Juan López “La primera vez que le pregunté a la médica si podría volver a jugar me dijo que, ante todo, la recuperación personal. Después ya se vería; y salió por la puerta sin dar más explicaciones”. Roberto García Puente, de 30 años y de Quintana de Fuseros (León), se dio cuenta en ese preciso momento de que el fútbol podría haber terminado para él tras sufrir un accidente de moto a tres kilómetros de su casa. Sucedió en septiembre de 2014. “Se me pasó de todo por la cabeza”, recuerda visiblemente emocionado, con los ojos humedecidos, quizás porque no quiere reconocerlo, pero en ese accidente, por fortuna, salvó algo más que su pasión por el balón.

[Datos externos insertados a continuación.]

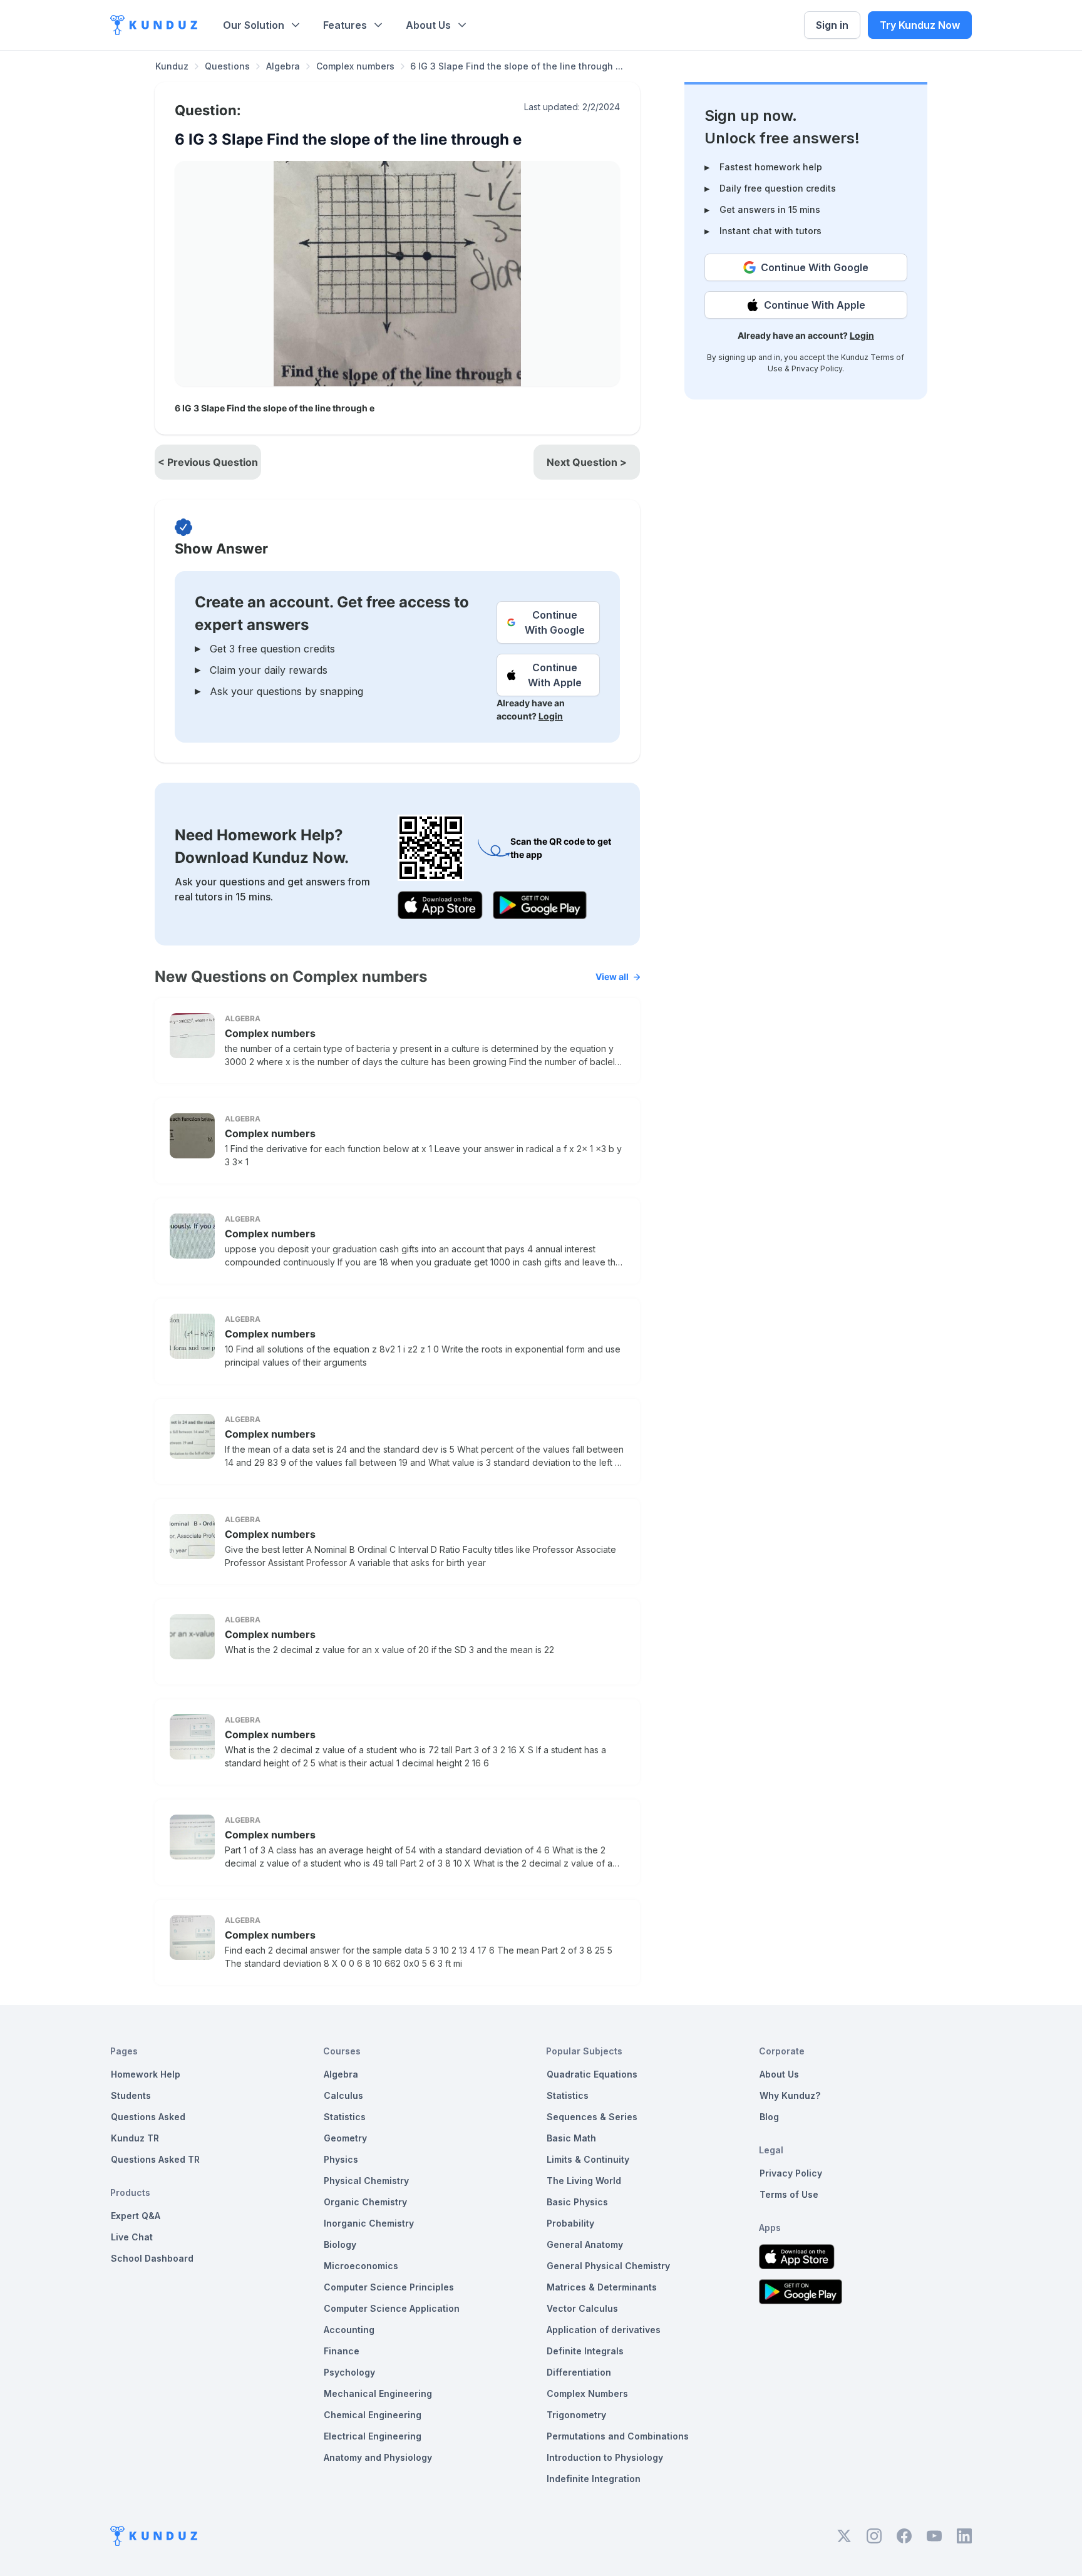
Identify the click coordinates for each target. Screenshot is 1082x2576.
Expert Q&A (135, 2215)
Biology (340, 2244)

Hoy disfruta de nuevo jugando, en Astorga y en la selección Castilla y León UEFA, que disputa en Estambul la Copa de las Regiones y de la que Puente es, de momento, el máximo goleador.

Su condición de delantero agresivo y corpulento, el ‘Hulk’ de Astorga, no cambia nada en la transmisión de sus emociones. Cada vez que lo recuerda le entra un ligero escalofrío. Lo hace minutos antes de retirarse a descansar tras una semana de concentración en Turquía que es “dura”, pero que es “algo único”. El caso de Puente es especial en la capital maragata, donde es muy querido. No hay nadie que no conozca al berciano, al que agradecen que se quedara a pesar del descenso del pasado año.

Aquella temporada, acababa de ascender a 2ª B con el Atlético Astorga, disputó las tres primeras jornadas e incluso había anotado sus dos primeros goles en la categoría de bronce, frente al filial del Valladolid. La felicidad era máxima al compartir plantilla con su hermano, Porfirio García Puente, ganador en 2009 de la Copa de las Regiones celebrada en Croacia, trofeo que se encuentra en las vitrinas de la Federación de Fútbol de Castilla y León.

Y entonces su sueño se truncó… “En una curva, la moto se me fue. Se me habían bloqueado los frenos de atrás y me salí. Me levante con muchas rozaduras, pero sin dolores. Y ya en el hospital me dijeron que el diagnóstico era una fractura lumbar, la L3. Me dio un bajón”, recuerda Puente, mientras niega con la cabeza. Unos amigos suyos circulaban con el coche detrás y lo vieron. “Me dijeron que fue espeluznante”, añade con la mirada perdida.

Roberto García Puente. / Rubén Cacho

Sus ansias por volver, su amor por este deporte, su entorno y familia, las facilidades otorgadas por su club y, principalmente, un afán de superación digno de elogiar, provocaron que Roberto García Puente se pusiera “manos a la obra”. Lo primero, en manos de un fisio de confianza, en Clínica Vázquez, en Ponferrada.

Hay luz al final del túnel

Y ahí empezó a ver la luz. Pero no todo fue tan sencillo: “Pasaba mejores y peores momentos. Yo mismo me decía que acabábamos de ascender, que ahora que lo tenía todo… Lo asimilas y ya está, es el primer paso para saber que lo vas a superar. Y más cuando me dijeron que había que recuperar con prudencia, que era una lesión que no es que me dejara fuera del fútbol, sino que podía provocarme problemas para la calidad de vida”.

Tras una temporada en el dique seco pensando lo que pudo ser y no fue, Puente volvió al terreno de juego casi al final y pudo disfrutar de otros cinco partidos de la 2ªB. Lo hizo plenamente al año siguiente, pues su Astorga mantuvo la categoría la primera temporada, aunque no así la segunda. Este año, Puente ha mostrado sus cualidades de ‘hombre gol’ y en Tercera ayudó a devolver la ilusión a los aficionados maragatos, que hasta el último minuto de la final contra el Vitoria vasco pensaron que el equipo regresaría a la categoría de bronce. Pero no fueron suficientes los dos tantos anotados en La Eragudina por el ariete berciano hace algo más de una semana. Faltó uno más. Ahora espera quitarse la espina con el título en Turquía, donde es uno de los más queridos y bromistas dentro de un grupo que emana unidad.

Puente cierra la conversación con un mensaje hacia los niños y adolescentes que conforman las categorías inferiores del fútbol regional y nacional. “Que disfruten de la vida. Pero si van a realizar deporte, que piensen en que a veces es mejor aparcar la moto, porque una caída absurda te deja fuera de lo que te hace feliz. Cuando se retiren, ya tendrán tiempo”, sentencia.